Download or Read eBook Fast Fourier Transform and Convolution Algorithms PDF written by H.J. Nussbaumer and published by Springer Science & Business Media. This book was released on 2013-03-08 with total page 260 pages. Available in PDF, EPUB and Kindle.
Fast Fourier Transform and Convolution Algorithms
Author :
Publisher : Springer Science & Business Media
Total Pages : 260
Release :
ISBN-10 : 9783662005514
ISBN-13 : 3662005514
Rating : 4/5 (14 Downloads)

Book Synopsis Fast Fourier Transform and Convolution Algorithms by : H.J. Nussbaumer

Book excerpt: This book presents in a unified way the various fast algorithms that are used for the implementation of digital filters and the evaluation of discrete Fourier transforms. The book consists of eight chapters. The first two chapters are devoted to background information and to introductory material on number theory and polynomial algebra. This section is limited to the basic concepts as they apply to other parts of the book. Thus, we have restricted our discussion of number theory to congruences, primitive roots, quadratic residues, and to the properties of Mersenne and Fermat numbers. The section on polynomial algebra deals primarily with the divisibility and congruence properties of polynomials and with algebraic computational complexity.

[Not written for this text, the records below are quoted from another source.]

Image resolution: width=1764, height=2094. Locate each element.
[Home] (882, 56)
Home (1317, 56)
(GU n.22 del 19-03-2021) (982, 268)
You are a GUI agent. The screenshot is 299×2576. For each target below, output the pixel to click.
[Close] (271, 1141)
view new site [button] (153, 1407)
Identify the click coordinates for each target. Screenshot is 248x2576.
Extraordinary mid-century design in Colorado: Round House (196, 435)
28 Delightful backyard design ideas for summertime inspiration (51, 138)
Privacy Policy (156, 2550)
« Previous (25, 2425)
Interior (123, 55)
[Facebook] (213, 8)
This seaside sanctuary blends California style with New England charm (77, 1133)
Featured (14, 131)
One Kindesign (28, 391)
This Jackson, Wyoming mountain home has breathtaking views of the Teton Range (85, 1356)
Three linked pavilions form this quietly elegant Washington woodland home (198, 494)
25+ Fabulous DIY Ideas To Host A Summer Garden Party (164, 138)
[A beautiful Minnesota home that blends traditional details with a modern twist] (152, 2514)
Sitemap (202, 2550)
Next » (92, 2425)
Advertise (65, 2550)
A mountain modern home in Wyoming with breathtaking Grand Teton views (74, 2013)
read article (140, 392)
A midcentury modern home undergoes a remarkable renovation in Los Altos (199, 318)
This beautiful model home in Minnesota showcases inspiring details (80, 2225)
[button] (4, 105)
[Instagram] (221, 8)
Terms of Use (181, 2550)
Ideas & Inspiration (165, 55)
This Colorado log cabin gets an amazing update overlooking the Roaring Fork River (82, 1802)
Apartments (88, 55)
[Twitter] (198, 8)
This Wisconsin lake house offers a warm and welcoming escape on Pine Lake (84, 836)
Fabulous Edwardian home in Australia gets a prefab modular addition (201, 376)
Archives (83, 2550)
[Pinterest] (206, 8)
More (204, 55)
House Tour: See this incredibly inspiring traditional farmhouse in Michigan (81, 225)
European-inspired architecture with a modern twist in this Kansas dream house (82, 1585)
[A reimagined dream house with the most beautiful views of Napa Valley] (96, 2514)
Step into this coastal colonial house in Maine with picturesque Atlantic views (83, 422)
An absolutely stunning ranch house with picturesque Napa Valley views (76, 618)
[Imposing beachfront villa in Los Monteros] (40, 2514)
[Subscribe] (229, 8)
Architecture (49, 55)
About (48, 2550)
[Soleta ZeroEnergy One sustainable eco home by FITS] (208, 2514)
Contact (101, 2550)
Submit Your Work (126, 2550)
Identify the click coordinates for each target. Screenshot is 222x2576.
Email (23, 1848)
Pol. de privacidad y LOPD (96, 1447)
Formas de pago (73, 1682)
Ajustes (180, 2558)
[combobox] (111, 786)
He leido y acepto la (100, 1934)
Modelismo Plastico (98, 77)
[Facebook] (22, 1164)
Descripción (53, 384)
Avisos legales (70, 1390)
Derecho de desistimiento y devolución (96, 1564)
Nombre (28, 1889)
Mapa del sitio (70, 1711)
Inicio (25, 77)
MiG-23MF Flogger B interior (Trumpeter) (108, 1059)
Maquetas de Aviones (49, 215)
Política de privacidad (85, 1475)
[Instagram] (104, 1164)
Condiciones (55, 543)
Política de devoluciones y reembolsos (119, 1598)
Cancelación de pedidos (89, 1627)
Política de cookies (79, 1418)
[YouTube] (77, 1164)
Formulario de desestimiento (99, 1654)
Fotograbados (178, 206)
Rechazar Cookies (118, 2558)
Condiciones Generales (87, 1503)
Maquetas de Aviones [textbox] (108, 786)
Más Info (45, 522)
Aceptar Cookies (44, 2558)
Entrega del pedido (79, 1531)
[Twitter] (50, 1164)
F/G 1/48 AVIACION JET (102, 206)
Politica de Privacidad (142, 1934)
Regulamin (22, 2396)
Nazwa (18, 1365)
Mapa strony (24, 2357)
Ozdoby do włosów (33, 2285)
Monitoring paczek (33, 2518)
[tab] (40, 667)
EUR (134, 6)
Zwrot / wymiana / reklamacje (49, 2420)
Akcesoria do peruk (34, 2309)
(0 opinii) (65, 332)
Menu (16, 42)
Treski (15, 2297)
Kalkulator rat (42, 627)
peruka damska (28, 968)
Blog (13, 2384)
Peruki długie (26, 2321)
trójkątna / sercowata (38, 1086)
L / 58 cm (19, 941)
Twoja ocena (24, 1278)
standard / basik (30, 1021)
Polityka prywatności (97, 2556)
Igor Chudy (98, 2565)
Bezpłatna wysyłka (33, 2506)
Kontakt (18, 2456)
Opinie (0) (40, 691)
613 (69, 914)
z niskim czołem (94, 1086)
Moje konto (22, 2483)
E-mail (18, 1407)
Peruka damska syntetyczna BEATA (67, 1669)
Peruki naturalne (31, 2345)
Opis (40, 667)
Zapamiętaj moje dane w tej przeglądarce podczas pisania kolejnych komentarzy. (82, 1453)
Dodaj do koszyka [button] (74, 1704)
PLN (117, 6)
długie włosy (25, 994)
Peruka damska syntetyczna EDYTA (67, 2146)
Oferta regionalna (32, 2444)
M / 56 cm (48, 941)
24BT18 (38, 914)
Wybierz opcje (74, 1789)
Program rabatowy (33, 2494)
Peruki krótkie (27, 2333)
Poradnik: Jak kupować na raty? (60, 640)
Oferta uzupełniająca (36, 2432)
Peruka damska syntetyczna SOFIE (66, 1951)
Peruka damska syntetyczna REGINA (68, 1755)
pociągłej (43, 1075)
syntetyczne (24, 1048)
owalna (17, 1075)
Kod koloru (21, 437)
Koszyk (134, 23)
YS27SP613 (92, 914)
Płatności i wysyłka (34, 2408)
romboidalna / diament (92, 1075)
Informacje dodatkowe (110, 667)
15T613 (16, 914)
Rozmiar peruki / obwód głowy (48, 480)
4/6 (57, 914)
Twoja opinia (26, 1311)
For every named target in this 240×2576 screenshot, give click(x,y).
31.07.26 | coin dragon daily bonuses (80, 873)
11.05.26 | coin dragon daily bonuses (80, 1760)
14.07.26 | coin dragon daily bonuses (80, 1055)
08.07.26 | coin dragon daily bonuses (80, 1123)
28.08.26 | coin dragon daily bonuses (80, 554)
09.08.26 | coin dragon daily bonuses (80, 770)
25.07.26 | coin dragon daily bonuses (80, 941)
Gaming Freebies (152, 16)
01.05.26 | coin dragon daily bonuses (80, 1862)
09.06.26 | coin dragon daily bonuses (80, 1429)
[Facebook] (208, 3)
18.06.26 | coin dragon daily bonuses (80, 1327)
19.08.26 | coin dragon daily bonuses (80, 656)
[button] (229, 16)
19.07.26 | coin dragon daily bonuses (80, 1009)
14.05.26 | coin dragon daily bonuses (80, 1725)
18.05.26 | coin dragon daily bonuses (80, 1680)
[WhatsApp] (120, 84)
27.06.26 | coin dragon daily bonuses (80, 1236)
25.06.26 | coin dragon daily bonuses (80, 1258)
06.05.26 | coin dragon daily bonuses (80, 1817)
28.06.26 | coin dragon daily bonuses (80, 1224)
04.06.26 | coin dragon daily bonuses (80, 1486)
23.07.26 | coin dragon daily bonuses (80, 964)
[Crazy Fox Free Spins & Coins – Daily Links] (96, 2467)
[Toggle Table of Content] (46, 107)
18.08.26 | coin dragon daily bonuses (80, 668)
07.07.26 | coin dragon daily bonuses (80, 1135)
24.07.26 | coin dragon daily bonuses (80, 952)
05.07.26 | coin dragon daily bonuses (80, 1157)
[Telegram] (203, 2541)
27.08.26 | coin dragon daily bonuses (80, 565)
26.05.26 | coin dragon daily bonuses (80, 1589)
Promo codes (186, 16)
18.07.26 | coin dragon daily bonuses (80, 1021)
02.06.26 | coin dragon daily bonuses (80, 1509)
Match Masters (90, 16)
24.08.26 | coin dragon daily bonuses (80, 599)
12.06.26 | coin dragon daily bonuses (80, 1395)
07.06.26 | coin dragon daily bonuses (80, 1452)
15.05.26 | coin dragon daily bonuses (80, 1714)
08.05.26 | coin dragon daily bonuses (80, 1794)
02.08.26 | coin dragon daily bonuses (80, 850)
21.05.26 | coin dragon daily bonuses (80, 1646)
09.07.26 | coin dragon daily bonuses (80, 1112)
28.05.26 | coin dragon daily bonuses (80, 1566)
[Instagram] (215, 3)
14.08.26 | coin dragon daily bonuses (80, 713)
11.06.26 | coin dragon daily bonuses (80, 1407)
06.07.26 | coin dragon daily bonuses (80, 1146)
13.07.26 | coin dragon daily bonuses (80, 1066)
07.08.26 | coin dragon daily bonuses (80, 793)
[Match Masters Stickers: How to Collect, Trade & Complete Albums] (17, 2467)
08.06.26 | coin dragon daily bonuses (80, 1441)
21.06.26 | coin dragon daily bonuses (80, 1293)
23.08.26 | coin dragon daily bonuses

The rest of the book is focused directly on fast digital filtering and discrete Fourier transform algorithms. We have attempted to present these techniques in a unified way by using polynomial algebra as extensively as possible. This objective has led us to reformulate many of the algorithms which are discussed in the book. It has been our experience that such a presentation serves to clarify the relationship between the algorithms and often provides clues to improved computation techniques. Chapter 3 reviews the fast digital filtering algorithms, with emphasis on algebraic methods and on the evaluation of one-dimensional circular convolutions. Chapters 4 and 5 present the fast Fourier transform and the Winograd Fourier transform algorithm.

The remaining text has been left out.